Óleo e gás combinam risco elevado e boas práticas de SST

Reconhecido como um dos segmentos mais complexos da economia, o setor de óleo e gás também se destaca como referência em gestão de Saúde e Segurança do Trabalho (SST), combinando elevado risco operacional com altos níveis de organização, investimento e maturidade. A avaliação é da diretora de Saúde Corporativa e Segurança do Trabalho da RHMED, Márcia Fiori, que aponta o setor como um modelo para outras indústrias.

De acordo com dados da International Association of Oil & Gas Producers (IOGP), a taxa global de incidentes registráveis (TRIR) na indústria gira em torno de 0,8 por milhão de horas trabalhadas, um dos níveis mais baixos entre setores industriais de alto risco. Já a taxa de fatalidades está na faixa de 0,02 a 0,03 por milhão de horas, refletindo avanços consistentes na prevenção.

No Brasil, a Agência Nacional do Petróleo, Gás Natural e Biocombustíveis (ANP) acompanha os indicadores de segurança, especialmente nas operações offshore, e os relatórios indicam que o número de grandes acidentes tem se mantido relativamente estável, evidenciando o amadurecimento das práticas de gestão de riscos e o fortalecimento das exigências regulatórias.

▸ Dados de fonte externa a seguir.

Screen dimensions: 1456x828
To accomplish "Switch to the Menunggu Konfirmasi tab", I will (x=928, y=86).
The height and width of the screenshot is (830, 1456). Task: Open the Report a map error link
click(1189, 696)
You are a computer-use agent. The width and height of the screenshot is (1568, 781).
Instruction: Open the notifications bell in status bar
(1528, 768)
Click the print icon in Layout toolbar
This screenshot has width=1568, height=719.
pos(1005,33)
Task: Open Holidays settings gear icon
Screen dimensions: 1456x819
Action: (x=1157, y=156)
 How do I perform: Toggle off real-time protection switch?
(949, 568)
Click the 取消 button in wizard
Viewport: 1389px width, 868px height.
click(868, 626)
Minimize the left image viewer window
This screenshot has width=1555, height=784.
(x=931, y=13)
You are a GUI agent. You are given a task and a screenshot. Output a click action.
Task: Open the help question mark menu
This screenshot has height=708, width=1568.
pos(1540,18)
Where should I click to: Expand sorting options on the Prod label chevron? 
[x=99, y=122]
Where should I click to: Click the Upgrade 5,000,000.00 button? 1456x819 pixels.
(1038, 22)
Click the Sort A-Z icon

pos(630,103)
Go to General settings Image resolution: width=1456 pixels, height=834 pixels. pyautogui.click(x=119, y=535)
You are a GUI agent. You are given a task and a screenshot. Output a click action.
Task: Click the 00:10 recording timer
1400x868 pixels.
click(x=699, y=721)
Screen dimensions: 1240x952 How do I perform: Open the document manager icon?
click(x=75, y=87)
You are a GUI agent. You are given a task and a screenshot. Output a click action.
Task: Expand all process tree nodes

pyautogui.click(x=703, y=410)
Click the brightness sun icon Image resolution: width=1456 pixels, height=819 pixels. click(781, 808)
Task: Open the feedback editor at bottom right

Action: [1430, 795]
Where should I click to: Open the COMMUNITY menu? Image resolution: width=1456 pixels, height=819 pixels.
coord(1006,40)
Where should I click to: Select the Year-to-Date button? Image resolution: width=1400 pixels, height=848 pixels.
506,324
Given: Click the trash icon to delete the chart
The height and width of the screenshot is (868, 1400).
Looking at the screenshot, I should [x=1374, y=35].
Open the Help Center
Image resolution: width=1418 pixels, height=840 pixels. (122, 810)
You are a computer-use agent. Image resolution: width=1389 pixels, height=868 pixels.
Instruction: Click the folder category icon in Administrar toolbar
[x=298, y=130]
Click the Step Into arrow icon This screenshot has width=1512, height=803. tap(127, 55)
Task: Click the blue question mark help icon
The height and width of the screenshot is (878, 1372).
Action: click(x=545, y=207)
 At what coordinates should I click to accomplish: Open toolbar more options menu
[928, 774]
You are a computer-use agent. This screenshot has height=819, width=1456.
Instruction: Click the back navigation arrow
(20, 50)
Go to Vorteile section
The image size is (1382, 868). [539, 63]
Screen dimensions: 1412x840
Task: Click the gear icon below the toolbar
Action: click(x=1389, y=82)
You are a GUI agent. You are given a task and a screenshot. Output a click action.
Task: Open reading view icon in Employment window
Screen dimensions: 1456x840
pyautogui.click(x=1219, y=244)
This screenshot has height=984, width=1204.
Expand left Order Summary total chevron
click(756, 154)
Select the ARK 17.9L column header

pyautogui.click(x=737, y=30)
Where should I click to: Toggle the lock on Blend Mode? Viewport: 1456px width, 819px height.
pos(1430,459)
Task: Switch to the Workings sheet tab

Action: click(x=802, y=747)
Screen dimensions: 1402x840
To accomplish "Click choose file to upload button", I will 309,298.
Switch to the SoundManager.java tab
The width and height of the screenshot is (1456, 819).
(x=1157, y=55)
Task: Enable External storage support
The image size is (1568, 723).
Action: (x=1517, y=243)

Entre os principais desafios do setor está a exposição a agentes químicos. Nas operações, trabalhadores lidam com hidrocarbonetos, incluindo o benzeno, solventes orgânicos, gases tóxicos, óleos minerais, fluidos de perfuração e produtos de combustão. Essas exposições estão associadas a doenças respiratórias, alterações hematológicas, dermatoses ocupacionais, alterações neurológicas, comprometimentos hepáticos e renais, além de neoplasias ocupacionais.

“A principal preocupação técnica do setor está no controle eficaz dessas exposições, por meio de avaliação ambiental contínua, monitoramento biológico e integração entre programas como o PGR e o PCMSO”, explica a médica Márcia Fiori.

Além dos riscos físicos e químicos, o setor também enfrenta desafios relevantes relacionados à saúde mental. O regime de trabalho embarcado, por exemplo, envolve isolamento social prolongado, jornadas extensas, trabalho em turnos e alterações no ciclo sono-vigília. Esses fatores podem levar ao desenvolvimento de estresse ocupacional crônico, ansiedade, sintomas depressivos e fadiga física e mental. Apesar desse cenário desafiador, o setor de óleo e gás se diferencia por sua robusta cultura de segurança.

“É um setor que possui elevado grau de maturidade na sua gestão SST e consegue equilibrar risco e controle de forma bastante eficiente. A integração entre segurança, saúde e meio ambiente é um dos grandes diferenciais, o que contribui diretamente para a proteção dos trabalhadores”, destaca a especialista.